Schließlich verfängt die Argumentation nicht, eine Entsendemöglichkeit von unternehmensfremden Betriebsratsmitgliedern in den Gesamtbetriebsrat scheide (auch) zur Vermeidung von Rechtsunsicherheiten aus. Der zu 1. beteiligte Betriebsrat meint, ein Gesamtbetriebsrat, dem Delegierte von Gemeinschaftsbetrieben angehörten, „könne ausschließlich Inhaltsnormen, nicht aber Betriebsnormen beschließen, denn bei einer Zuständigkeit eines oder mehrerer Gesamtbetriebsräte der beteiligten Unternehmen bestünde ansonsten die Gefahr, dass widersprüchliche Gesamtbetriebsratsentscheidungen unterschiedliche Betriebsnormen bewirkten“. Mit dieser Argumentation verkennt er aber, dass die Regelungskompetenz des Gesamtbetriebsrats aus seiner gesetzlich festgelegten Zuständigkeit folgt.
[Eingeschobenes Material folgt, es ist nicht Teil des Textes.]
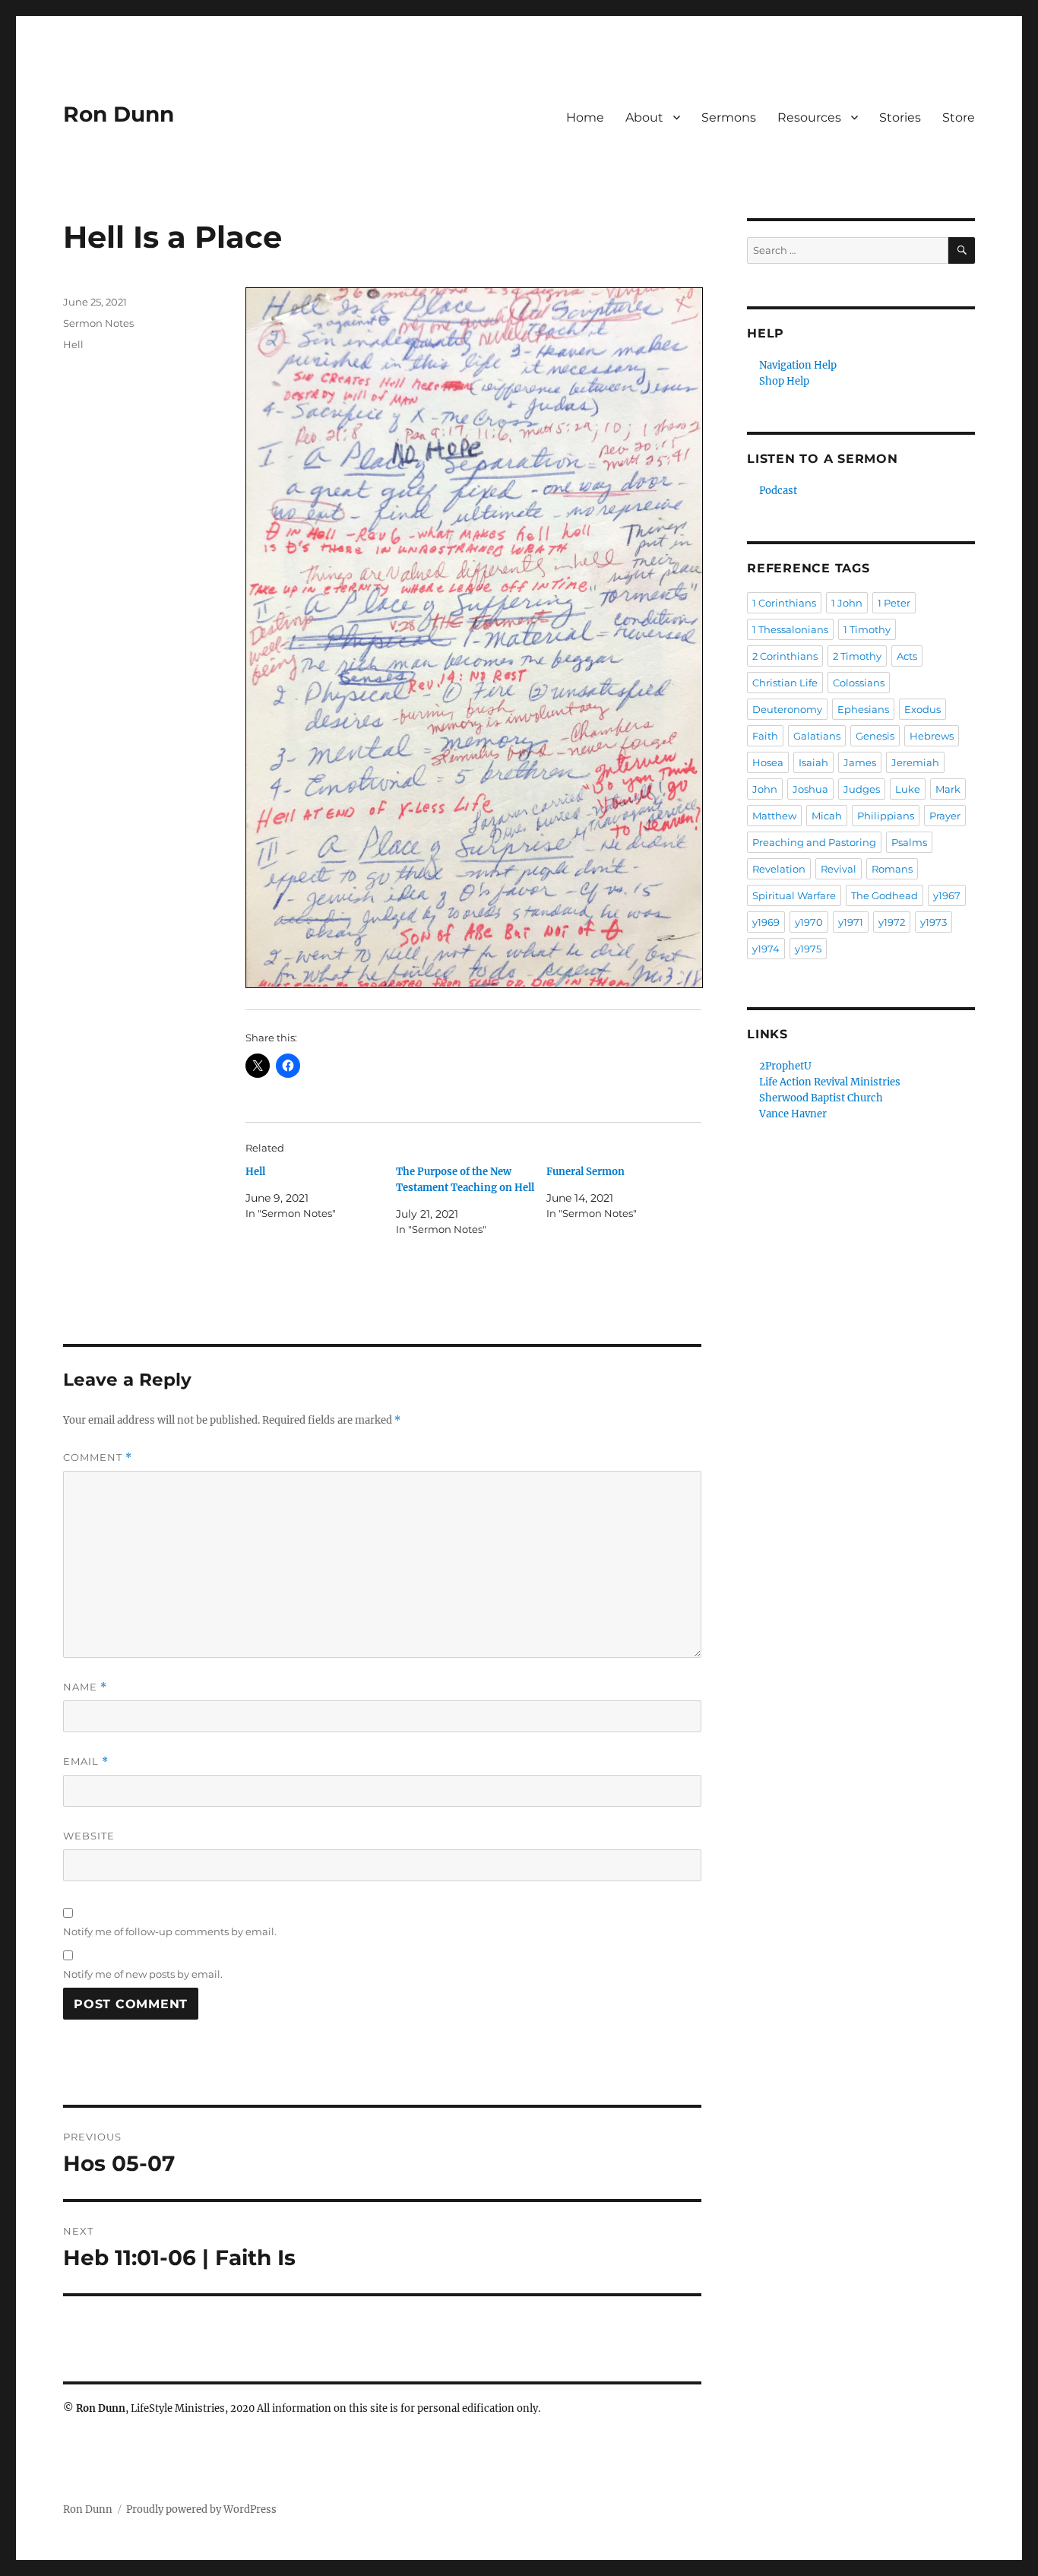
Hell (255, 1171)
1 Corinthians (784, 603)
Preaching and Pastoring (814, 842)
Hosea (767, 762)
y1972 (891, 922)
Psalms (909, 842)
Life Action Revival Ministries (829, 1082)
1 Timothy (867, 629)
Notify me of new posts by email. (143, 1974)
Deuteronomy (787, 709)
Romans (892, 869)
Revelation (778, 869)
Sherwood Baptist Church (821, 1098)
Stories (900, 117)
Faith (765, 736)
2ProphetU (785, 1066)
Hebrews (932, 736)
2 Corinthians (785, 656)
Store (958, 117)
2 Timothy (857, 656)
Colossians (859, 682)
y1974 (766, 949)
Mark (947, 789)
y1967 (946, 895)
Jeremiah (915, 762)
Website (89, 1836)
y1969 (766, 922)
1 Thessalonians (790, 629)
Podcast (778, 490)
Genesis (875, 736)
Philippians (885, 816)
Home (585, 117)
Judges (861, 789)
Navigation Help (798, 365)
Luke (907, 789)
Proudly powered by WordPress (201, 2509)
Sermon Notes (98, 323)
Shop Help (784, 381)
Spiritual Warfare (794, 895)
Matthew (774, 816)
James (859, 762)
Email (86, 1761)
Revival (838, 869)
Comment (97, 1457)
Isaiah (813, 762)
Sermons (728, 117)
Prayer (944, 816)
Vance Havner (793, 1113)
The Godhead (884, 895)
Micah (827, 816)
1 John (846, 603)
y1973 (933, 922)
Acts (907, 656)
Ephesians (863, 709)
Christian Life (785, 682)
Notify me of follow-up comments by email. (170, 1931)
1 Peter (894, 603)
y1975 (808, 949)
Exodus (922, 709)
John (764, 789)
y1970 (809, 922)
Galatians (816, 736)
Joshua (810, 789)
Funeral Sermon (585, 1171)
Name (85, 1687)
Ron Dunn (118, 114)
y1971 (850, 922)
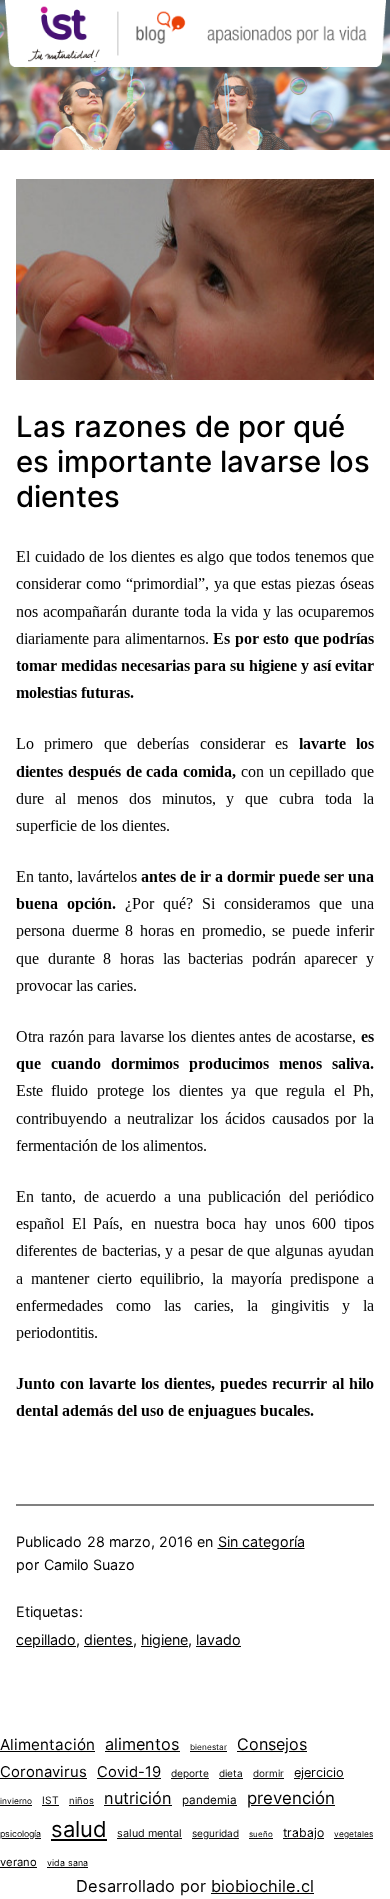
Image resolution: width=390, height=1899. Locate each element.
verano (18, 1862)
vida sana (67, 1862)
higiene (164, 1639)
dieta (231, 1773)
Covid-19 (129, 1772)
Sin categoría (261, 1541)
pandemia (209, 1800)
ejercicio (319, 1772)
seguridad (215, 1833)
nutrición (138, 1798)
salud (79, 1829)
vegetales (353, 1834)
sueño (261, 1834)
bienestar (208, 1747)
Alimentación (47, 1744)
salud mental (149, 1833)
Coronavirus (43, 1772)
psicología (20, 1833)
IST (50, 1800)
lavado (218, 1639)
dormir (268, 1773)
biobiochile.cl (262, 1886)
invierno (16, 1801)
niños (81, 1800)
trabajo (303, 1832)
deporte (190, 1773)
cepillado (46, 1639)
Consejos (272, 1744)
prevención (291, 1798)
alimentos (142, 1744)
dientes (108, 1639)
Sofern die Rechtsbeschwerde auf die Problematik der Geltung ggf. konkurrierender Gesamtbetriebsvereinbarungen im Gemeinschaftsbetrieb abheben sollte, ist diese keine Folge der konkreten personellen Zusammensetzung des Gesamtbetriebsrats. Sie ist vielmehr in dem mehrfachen, auf die Gesamtbetriebsräte aller Trägerunternehmen bezogenen Entsendungsrecht des in einem Gemeinschaftsbetrieb gewählten Betriebsrats angelegt. Weitere Ausführungen hierzu sind nicht veranlasst; die Auflösung einer „Konkurrenz“ von Gesamtbetriebsvereinbarungen im Gemeinschaftsbetrieb ist nicht Verfahrensgegenstand.

Die Mitgliedschaft eines unternehmensfremden Betriebsratsmitglieds im Gesamtbetriebsrat des Trägerunternehmens eines gemeinsamen Betriebs verbietet sich nicht aus daten- oder geheimnisschutzrechtlichen Gründen. Die entsprechenden Pflichten für (Gesamt-)Betriebsratsmitglieder nach § 79 Abs. 1 und Abs. 2 BetrVG – sowie ggf. nach § 79a BetrVG – gelten auch insoweit uneingeschränkt.